• _What is being asked_: For this exercise, please find the lines in the entries that include the word "Close" and copy them.

• _Given data_:
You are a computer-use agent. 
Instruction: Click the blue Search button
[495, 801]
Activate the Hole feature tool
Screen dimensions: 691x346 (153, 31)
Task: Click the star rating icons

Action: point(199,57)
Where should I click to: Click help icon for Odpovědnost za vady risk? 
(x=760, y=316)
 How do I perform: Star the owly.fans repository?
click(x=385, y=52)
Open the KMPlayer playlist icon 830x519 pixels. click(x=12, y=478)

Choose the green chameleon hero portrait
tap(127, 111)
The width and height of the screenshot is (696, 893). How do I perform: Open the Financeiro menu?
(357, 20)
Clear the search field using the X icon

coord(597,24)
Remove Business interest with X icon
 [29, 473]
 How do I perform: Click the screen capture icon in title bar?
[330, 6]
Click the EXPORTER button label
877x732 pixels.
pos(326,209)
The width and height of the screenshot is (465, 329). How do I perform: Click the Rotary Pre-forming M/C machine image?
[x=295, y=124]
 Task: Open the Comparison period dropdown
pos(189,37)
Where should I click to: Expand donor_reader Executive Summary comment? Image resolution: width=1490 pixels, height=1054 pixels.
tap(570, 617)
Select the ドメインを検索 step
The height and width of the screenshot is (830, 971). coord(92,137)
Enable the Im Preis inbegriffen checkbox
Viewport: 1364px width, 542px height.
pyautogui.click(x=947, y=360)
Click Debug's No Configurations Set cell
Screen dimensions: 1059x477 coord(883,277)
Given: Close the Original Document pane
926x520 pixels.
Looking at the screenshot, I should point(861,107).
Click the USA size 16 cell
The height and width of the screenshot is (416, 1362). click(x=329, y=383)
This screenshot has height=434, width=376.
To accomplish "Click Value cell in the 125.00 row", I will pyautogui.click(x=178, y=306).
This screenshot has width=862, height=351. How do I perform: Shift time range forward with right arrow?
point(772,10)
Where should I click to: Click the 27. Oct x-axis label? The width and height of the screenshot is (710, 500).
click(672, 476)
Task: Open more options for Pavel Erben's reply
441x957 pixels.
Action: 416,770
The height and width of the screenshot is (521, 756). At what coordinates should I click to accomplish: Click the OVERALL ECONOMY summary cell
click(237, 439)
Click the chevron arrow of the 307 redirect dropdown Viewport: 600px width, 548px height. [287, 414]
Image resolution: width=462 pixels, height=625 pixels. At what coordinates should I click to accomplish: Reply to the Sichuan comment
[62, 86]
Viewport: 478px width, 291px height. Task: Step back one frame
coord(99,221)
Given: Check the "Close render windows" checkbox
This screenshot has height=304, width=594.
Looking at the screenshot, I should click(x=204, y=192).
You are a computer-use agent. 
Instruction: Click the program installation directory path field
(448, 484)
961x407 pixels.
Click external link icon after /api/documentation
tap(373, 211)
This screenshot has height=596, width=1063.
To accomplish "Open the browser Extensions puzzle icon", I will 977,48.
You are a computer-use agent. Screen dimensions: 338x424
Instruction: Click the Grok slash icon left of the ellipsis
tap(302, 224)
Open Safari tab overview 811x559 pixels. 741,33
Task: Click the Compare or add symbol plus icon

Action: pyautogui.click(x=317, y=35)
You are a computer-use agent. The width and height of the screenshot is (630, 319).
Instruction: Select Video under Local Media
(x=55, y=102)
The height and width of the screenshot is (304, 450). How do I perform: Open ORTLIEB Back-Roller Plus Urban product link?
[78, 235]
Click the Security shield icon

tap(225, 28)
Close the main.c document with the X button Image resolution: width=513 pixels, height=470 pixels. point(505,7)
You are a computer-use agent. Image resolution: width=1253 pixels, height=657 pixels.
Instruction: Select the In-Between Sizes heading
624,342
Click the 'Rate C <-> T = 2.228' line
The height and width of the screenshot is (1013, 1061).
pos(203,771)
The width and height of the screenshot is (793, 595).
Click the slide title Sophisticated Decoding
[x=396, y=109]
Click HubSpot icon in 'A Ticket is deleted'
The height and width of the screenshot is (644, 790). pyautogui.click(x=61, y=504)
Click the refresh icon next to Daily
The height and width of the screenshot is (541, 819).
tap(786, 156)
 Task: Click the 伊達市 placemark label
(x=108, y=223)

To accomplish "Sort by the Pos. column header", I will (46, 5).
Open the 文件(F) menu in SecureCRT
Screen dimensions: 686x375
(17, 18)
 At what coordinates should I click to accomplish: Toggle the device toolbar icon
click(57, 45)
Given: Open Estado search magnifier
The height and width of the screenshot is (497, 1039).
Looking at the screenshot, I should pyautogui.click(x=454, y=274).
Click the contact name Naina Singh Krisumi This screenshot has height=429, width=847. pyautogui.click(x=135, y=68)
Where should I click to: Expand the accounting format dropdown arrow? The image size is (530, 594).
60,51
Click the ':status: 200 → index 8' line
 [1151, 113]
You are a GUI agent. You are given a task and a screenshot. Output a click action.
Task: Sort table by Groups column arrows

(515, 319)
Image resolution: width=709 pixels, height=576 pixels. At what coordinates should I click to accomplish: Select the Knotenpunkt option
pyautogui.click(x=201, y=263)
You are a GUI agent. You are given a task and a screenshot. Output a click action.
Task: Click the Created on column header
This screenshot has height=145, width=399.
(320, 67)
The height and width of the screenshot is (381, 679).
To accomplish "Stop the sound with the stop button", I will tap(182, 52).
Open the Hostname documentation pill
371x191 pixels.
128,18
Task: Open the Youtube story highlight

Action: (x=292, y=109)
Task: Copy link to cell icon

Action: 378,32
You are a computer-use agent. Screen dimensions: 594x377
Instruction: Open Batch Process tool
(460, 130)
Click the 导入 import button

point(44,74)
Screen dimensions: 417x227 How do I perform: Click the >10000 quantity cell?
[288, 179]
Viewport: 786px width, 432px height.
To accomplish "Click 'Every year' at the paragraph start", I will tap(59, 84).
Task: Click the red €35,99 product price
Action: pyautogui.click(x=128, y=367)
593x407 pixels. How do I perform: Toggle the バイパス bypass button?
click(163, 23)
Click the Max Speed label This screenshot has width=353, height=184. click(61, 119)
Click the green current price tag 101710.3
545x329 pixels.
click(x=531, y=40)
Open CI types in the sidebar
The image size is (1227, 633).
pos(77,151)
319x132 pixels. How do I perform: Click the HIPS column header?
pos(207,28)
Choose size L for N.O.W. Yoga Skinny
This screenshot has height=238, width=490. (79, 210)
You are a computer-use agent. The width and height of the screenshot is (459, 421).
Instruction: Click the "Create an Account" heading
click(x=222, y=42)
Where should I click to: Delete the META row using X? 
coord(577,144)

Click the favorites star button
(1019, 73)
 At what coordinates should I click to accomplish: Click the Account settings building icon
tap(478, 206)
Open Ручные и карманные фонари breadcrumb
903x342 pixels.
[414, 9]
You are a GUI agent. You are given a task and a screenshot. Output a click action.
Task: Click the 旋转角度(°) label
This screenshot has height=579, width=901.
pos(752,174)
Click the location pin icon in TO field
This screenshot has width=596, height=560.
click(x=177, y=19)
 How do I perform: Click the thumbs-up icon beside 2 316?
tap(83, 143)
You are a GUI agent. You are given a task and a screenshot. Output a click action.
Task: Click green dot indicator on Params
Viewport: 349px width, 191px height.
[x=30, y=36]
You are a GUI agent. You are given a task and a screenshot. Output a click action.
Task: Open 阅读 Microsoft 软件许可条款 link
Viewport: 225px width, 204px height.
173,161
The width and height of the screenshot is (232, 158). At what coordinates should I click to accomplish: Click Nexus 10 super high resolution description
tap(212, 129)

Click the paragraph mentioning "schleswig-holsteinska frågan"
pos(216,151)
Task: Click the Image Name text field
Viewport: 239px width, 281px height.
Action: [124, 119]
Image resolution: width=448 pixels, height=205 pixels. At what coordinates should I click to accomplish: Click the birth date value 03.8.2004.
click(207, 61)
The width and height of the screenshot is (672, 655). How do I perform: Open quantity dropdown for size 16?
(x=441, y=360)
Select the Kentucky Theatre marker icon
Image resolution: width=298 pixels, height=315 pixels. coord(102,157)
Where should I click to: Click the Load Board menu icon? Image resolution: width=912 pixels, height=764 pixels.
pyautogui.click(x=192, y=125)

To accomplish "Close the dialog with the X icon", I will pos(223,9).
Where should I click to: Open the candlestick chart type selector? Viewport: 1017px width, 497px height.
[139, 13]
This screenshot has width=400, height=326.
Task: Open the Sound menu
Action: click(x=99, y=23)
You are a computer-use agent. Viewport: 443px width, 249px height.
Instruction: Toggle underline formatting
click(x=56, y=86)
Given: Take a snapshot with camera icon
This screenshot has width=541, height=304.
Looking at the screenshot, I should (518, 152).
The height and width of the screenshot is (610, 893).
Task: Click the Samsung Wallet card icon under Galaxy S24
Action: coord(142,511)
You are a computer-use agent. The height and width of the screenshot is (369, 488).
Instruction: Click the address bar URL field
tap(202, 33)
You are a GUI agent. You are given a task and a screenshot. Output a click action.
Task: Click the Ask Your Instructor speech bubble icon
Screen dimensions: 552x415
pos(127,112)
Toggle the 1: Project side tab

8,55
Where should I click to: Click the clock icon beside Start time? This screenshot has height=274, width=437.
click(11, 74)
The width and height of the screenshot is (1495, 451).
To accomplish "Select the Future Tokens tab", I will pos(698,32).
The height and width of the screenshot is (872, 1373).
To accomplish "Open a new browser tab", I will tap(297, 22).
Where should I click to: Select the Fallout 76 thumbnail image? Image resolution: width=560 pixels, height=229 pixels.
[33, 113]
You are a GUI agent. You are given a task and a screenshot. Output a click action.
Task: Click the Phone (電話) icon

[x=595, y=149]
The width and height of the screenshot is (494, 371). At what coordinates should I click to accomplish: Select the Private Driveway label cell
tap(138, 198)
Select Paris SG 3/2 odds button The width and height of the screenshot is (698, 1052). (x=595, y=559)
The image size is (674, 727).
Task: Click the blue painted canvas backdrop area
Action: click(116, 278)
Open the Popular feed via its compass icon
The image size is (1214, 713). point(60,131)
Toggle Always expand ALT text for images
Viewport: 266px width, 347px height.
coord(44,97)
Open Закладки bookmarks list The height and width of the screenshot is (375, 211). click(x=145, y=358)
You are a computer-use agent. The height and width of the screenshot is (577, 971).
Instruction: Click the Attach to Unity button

• _Response_:
Given: Close the Original Document pane
Given: Check the "Close render windows" checkbox
Close the main.c document with the X button Image resolution: width=513 pixels, height=470 pixels. point(505,7)
To accomplish "Close the dialog with the X icon", I will pos(223,9).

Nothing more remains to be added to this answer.